The Great Fire of 1908 nearly wiped out Fernie, killing 10 people and destroying more than 1000 buildings in just 90 minutes.
The town was just 10-years-old when the blaze tore through the area on a hot and windy August day.
The people of Fernie were in mourning after a series of tragedies, including a cave in at a mine the previous day, which killed four men.
West of Fernie, a fire had been smouldering away and for 10 days, the town was shrouded in smoke. Around 10 a.m. on August 1, the wind picked up and the fire started to spread.
“As it consumes the Elk Lumber Company, the fire grows into what people described then as a tornado of flame,” said Fernie Museum executive director Ron Ulrich.
“Fernie is quickly surrounded on three sides by fire and the fire department cannot match this fire… Many people ran towards the river. The mayor and some other citizens organize an evacuation to the two train lines where by some stroke of fate, trains stood.”

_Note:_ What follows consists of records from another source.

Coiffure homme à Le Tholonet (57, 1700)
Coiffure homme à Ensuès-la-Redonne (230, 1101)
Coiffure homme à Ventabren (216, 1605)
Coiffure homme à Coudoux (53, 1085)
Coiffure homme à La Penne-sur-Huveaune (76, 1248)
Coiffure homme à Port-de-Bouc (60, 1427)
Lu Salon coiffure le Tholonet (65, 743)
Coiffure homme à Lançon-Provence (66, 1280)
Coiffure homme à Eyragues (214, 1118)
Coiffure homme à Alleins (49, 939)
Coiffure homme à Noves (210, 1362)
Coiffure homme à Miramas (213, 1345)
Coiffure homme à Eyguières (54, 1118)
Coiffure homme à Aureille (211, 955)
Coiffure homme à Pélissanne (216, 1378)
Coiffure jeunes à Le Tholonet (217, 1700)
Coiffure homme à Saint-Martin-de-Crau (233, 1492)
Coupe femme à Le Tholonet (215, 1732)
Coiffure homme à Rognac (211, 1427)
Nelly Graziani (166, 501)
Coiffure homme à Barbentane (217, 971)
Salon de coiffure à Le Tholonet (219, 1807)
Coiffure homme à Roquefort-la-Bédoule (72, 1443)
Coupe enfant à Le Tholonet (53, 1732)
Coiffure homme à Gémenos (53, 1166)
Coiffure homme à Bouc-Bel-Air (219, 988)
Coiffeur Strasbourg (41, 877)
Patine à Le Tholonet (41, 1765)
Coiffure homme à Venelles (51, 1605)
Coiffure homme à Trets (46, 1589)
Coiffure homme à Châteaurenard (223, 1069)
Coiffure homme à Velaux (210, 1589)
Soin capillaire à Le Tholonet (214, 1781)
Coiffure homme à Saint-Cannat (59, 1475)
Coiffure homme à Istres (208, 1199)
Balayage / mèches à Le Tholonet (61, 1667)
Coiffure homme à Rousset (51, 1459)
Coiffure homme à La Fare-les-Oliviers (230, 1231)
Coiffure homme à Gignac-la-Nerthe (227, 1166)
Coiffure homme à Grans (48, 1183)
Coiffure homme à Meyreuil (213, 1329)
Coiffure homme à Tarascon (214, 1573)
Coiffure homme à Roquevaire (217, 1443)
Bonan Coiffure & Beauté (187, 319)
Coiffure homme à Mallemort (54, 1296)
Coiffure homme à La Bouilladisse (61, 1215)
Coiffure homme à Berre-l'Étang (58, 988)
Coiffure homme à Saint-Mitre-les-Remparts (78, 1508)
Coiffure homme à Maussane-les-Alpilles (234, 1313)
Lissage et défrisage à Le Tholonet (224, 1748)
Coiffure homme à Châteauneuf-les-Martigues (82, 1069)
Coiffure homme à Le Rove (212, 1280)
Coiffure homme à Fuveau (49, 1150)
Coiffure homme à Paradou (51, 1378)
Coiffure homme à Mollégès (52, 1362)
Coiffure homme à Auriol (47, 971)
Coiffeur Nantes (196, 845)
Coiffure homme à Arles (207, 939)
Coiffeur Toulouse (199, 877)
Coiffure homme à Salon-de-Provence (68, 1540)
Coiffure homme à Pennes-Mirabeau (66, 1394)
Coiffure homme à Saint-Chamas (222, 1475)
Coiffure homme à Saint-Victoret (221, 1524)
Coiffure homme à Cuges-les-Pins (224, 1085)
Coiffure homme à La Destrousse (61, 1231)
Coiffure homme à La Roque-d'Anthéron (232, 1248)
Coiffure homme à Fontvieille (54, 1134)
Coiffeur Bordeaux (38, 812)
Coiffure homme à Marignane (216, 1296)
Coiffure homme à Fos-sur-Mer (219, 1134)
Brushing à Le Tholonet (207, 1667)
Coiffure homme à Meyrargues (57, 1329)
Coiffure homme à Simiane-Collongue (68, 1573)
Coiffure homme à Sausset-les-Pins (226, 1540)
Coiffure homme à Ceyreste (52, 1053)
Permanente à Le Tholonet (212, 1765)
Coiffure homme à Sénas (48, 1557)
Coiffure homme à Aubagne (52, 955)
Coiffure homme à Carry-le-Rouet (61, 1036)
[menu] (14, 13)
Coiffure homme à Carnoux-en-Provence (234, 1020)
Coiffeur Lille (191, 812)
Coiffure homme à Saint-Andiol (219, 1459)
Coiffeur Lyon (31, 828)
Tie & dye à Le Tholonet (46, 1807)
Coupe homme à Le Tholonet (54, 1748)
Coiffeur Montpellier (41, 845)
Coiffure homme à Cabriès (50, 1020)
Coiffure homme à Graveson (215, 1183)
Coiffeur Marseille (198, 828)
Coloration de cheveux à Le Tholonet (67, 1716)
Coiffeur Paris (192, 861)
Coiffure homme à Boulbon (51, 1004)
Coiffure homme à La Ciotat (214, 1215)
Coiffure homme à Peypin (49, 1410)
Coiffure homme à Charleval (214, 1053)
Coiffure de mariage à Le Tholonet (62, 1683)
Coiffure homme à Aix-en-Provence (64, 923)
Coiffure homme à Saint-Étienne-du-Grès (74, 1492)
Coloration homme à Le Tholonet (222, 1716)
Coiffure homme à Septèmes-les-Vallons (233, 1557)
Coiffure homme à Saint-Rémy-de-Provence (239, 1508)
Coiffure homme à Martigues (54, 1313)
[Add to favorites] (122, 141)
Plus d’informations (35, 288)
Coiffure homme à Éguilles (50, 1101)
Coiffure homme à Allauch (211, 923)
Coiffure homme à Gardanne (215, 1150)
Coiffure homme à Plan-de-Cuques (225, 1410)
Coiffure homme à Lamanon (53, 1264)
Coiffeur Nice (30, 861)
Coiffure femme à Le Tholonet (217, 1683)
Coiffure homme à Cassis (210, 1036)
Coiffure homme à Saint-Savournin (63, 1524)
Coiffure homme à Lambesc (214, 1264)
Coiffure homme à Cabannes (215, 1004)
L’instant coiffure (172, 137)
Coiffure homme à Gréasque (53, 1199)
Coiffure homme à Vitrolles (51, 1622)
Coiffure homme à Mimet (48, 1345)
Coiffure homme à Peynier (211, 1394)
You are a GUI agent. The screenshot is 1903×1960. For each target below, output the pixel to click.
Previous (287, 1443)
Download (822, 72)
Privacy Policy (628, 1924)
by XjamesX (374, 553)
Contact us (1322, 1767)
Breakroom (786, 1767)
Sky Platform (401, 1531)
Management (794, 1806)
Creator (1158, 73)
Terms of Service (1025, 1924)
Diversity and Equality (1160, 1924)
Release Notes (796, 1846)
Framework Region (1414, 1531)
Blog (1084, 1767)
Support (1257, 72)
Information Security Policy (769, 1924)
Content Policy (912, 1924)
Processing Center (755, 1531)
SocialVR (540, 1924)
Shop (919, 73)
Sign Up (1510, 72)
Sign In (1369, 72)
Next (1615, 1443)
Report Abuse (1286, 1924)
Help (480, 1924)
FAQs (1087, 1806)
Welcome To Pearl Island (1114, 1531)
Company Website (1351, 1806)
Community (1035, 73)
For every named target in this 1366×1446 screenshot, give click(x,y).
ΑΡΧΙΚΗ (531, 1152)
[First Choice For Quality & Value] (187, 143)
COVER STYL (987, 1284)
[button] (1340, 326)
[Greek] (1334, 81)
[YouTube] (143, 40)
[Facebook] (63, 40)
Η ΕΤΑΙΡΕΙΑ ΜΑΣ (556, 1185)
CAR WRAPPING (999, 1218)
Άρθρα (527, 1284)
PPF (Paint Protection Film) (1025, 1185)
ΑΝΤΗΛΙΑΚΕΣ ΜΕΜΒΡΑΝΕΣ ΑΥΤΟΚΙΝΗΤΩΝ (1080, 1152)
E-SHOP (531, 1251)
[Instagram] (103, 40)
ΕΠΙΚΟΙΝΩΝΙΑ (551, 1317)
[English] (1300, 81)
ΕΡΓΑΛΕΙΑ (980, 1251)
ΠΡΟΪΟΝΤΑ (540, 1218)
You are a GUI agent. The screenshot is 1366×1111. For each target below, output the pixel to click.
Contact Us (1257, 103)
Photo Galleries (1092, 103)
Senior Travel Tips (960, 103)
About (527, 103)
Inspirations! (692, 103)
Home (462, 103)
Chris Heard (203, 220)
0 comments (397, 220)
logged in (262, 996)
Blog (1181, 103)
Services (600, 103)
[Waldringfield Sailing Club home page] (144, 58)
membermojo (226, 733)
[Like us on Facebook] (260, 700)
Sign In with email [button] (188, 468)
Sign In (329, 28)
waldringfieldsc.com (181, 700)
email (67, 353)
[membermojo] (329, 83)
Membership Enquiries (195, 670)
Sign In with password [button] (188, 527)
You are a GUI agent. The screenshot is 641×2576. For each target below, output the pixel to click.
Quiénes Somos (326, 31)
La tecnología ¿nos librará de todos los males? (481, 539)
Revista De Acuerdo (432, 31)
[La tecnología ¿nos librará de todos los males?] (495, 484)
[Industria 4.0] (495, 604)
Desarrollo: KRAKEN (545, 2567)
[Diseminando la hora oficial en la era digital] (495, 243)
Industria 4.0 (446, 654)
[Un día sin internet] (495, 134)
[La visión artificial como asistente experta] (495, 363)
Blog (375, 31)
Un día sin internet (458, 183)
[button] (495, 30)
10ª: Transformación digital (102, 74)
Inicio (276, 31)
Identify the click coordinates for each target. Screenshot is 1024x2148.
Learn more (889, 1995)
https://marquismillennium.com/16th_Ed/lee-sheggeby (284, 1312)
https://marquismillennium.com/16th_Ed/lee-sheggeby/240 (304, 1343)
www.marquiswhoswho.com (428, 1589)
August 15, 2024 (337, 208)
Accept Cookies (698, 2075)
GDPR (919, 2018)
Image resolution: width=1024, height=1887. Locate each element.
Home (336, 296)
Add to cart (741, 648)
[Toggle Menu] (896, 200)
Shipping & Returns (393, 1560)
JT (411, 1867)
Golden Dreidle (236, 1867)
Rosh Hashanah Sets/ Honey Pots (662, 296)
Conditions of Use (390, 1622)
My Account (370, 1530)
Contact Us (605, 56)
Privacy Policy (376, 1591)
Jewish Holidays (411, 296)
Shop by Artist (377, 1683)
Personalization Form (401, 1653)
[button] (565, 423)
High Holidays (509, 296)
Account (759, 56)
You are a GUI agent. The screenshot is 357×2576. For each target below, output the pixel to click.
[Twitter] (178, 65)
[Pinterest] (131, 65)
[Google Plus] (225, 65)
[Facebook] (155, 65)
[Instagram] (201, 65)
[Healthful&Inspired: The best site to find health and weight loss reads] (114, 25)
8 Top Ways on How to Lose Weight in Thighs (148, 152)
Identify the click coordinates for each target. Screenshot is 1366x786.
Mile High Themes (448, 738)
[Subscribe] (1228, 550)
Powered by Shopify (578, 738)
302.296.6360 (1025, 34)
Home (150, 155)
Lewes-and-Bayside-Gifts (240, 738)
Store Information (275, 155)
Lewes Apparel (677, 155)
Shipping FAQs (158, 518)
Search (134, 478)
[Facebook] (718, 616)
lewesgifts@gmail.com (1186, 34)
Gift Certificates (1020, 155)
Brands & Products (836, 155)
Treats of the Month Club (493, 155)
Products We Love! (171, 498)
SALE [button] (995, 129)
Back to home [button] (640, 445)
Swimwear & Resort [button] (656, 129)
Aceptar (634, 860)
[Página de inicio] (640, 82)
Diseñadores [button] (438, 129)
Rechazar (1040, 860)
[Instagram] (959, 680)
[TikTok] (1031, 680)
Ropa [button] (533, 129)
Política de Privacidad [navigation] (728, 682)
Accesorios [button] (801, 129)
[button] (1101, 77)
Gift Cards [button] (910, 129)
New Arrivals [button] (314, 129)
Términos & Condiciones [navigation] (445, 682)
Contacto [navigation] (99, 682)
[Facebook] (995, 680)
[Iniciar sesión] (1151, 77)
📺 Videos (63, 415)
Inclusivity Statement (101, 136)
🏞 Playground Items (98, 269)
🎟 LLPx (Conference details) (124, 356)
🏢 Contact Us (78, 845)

Despite the huge losses, it was only a matter of days before residents began to rebuild in a display of “indomitable community spirit”, which lives on today.
Now, Fernie has a permanent reminder of the disaster that shaped the community, with a sculpture commemorating the Great Fire installed at The Arts Station.
More than 100 people gathered for the unveiling of “A Hardy Town” on Friday, June 1. Mayor Mary Giuliano said the turnout was “truly wonderful”.
“It shows how much people in Fernie appreciate art,” she said.
“The 1908 fire crushed the community… However, the resilient people of Fernie rebuilt from devastation to the beautiful community that we now can call home.
“We are so excited to showcase a sculpture that depicts a strong-willed and durable community.”
A Hardy Town was created by Fernie-based artist Michael Hepher and Cranbrook’s Paul Reimer.
The project was jointly funded by the City of Fernie and a grant from the B.C. Canada 150: Celebrating B.C. Communities and their Contributions to Canada Grant Program, which stipulated the artwork must commemorate a significant community story. While the theme came pre-packaged, Hepher said there was still plenty of room for artistic interpretation.
“We just started looking through historical material, trying to find visual and emotional images to draw from and I was really struck by the way the buildings kind of gained a new personality,” he said.
“The fire changed them and there were these haunting images of the brick facades with empty windows.”
The sculpture is mostly made of steel, with limestone blocks symbolizing the rebuilding process, and took hundreds of hours to complete.
Hepher, whose great-grandfather settled in the Kootenays in 1908, was thrilled to now have an artwork permanently installed in the town.
“I always think a history of a place affects the future of a place, so ultimately this sculpture is about those intersections, where something is asked of us and we rise to the occasion… Fernie has done that more than once,” he said.